++++ Raw data ++++

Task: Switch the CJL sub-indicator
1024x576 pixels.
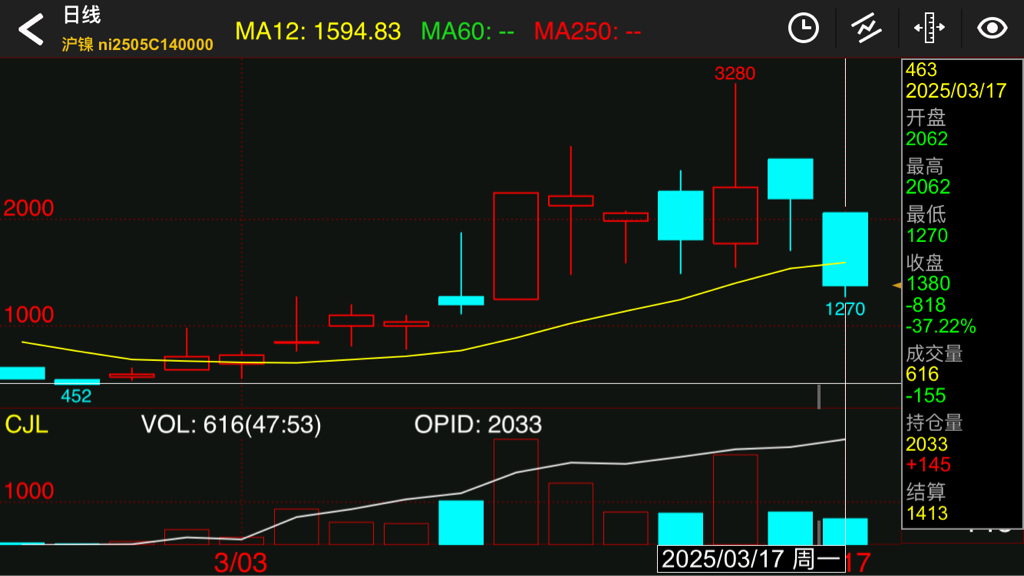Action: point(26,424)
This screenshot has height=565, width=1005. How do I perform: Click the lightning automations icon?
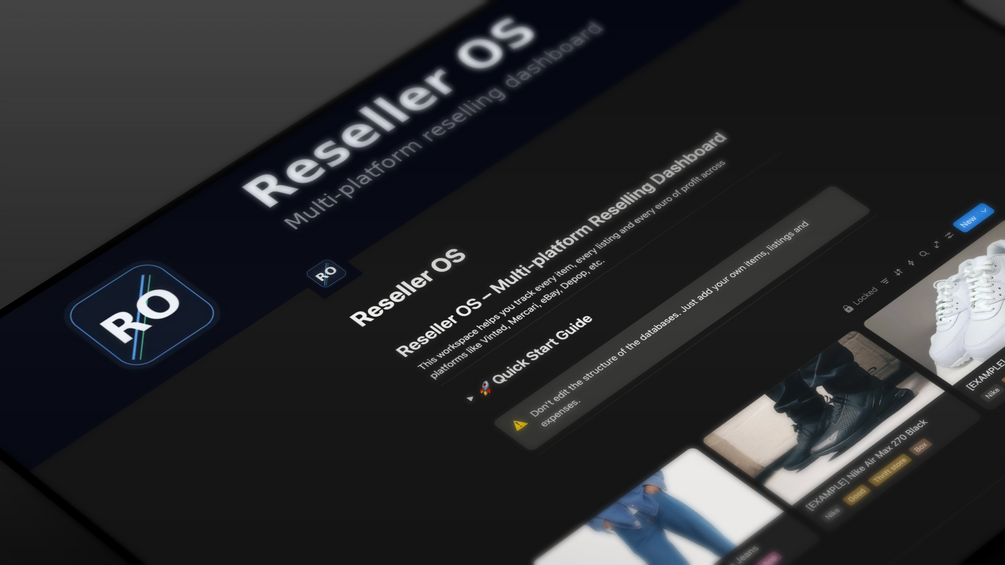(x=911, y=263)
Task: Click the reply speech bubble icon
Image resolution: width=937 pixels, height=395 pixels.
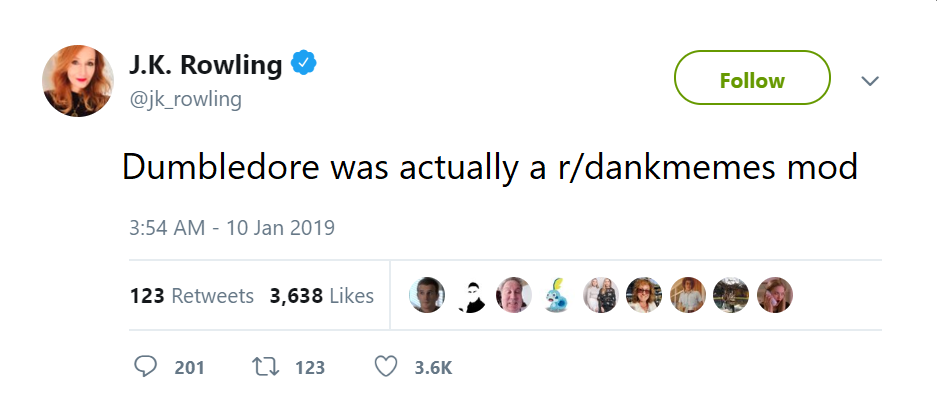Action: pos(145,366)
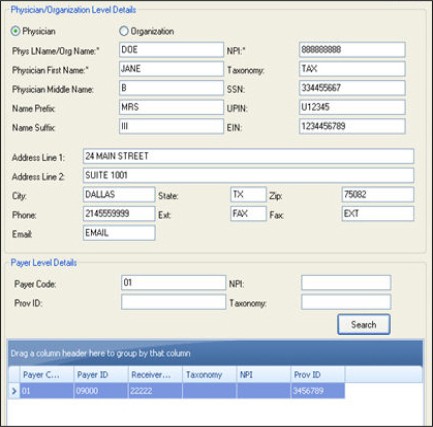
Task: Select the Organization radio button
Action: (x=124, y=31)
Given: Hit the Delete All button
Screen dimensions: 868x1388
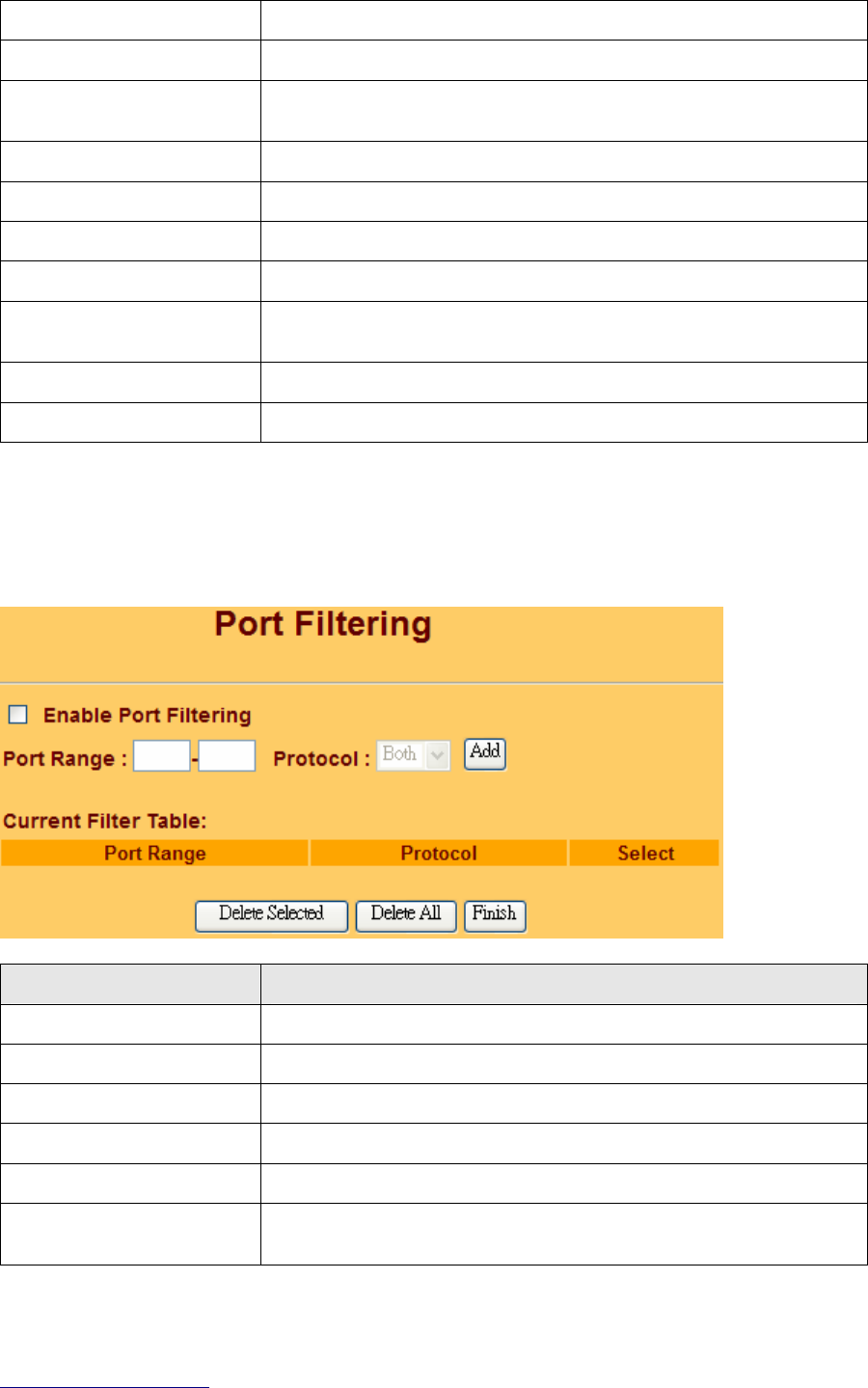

++++

**Activity:**
Return the preceding entries exactly, each word as given, but leave out any picture.

**Task output:**
Task: Switch the CJL sub-indicator
1024x576 pixels.
Action: point(26,424)
This screenshot has height=565, width=1005. How do I perform: Click the lightning automations icon?
(x=911, y=263)
Task: Click the reply speech bubble icon
Image resolution: width=937 pixels, height=395 pixels.
Action: pos(145,366)
Task: Select the Organization radio button
Action: (x=124, y=31)
Given: Hit the Delete All button
Screen dimensions: 868x1388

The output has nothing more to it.